Copy the following lines without any changes, covering every item.

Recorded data
################

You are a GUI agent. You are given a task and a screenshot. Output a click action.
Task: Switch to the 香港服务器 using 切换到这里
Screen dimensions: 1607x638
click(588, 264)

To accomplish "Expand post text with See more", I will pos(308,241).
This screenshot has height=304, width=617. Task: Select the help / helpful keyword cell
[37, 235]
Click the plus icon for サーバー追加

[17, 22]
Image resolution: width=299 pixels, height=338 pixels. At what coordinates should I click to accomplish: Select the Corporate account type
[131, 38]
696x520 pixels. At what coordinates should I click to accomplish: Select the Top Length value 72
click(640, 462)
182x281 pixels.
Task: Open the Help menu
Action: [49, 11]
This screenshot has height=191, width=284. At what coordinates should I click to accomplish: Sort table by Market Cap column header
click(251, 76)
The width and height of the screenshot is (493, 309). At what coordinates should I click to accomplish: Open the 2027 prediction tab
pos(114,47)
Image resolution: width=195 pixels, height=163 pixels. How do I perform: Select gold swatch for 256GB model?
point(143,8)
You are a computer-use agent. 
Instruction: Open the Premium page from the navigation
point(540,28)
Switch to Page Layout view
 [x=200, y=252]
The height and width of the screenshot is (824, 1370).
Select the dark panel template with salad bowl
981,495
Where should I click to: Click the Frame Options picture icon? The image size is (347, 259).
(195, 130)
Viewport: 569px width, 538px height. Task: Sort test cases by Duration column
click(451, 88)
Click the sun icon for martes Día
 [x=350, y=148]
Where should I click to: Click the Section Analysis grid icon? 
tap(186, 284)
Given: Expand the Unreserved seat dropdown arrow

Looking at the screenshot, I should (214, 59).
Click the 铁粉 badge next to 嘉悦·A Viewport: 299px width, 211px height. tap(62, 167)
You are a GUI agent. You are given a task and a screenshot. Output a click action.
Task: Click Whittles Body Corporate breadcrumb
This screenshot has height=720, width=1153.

################

Worked answer:
You are a GUI agent. You are given a task and a screenshot. Output a click action.
Task: Switch to the 香港服务器 using 切换到这里
Screen dimensions: 1607x638
click(588, 264)

To accomplish "Expand post text with See more", I will pos(308,241).
This screenshot has height=304, width=617. Task: Select the help / helpful keyword cell
[37, 235]
Click the plus icon for サーバー追加

[17, 22]
Image resolution: width=299 pixels, height=338 pixels. At what coordinates should I click to accomplish: Select the Corporate account type
[131, 38]
696x520 pixels. At what coordinates should I click to accomplish: Select the Top Length value 72
click(640, 462)
182x281 pixels.
Task: Open the Help menu
Action: [49, 11]
This screenshot has height=191, width=284. At what coordinates should I click to accomplish: Sort table by Market Cap column header
click(251, 76)
The width and height of the screenshot is (493, 309). At what coordinates should I click to accomplish: Open the 2027 prediction tab
pos(114,47)
Image resolution: width=195 pixels, height=163 pixels. How do I perform: Select gold swatch for 256GB model?
point(143,8)
You are a computer-use agent. 
Instruction: Open the Premium page from the navigation
point(540,28)
Switch to Page Layout view
 [x=200, y=252]
The height and width of the screenshot is (824, 1370).
Select the dark panel template with salad bowl
981,495
Where should I click to: Click the Frame Options picture icon? The image size is (347, 259).
(195, 130)
Viewport: 569px width, 538px height. Task: Sort test cases by Duration column
click(451, 88)
Click the sun icon for martes Día
 [x=350, y=148]
Where should I click to: Click the Section Analysis grid icon? 
tap(186, 284)
Given: Expand the Unreserved seat dropdown arrow

Looking at the screenshot, I should (214, 59).
Click the 铁粉 badge next to 嘉悦·A Viewport: 299px width, 211px height. tap(62, 167)
You are a GUI agent. You are given a task and a screenshot. Output a click action.
Task: Click Whittles Body Corporate breadcrumb
This screenshot has height=720, width=1153.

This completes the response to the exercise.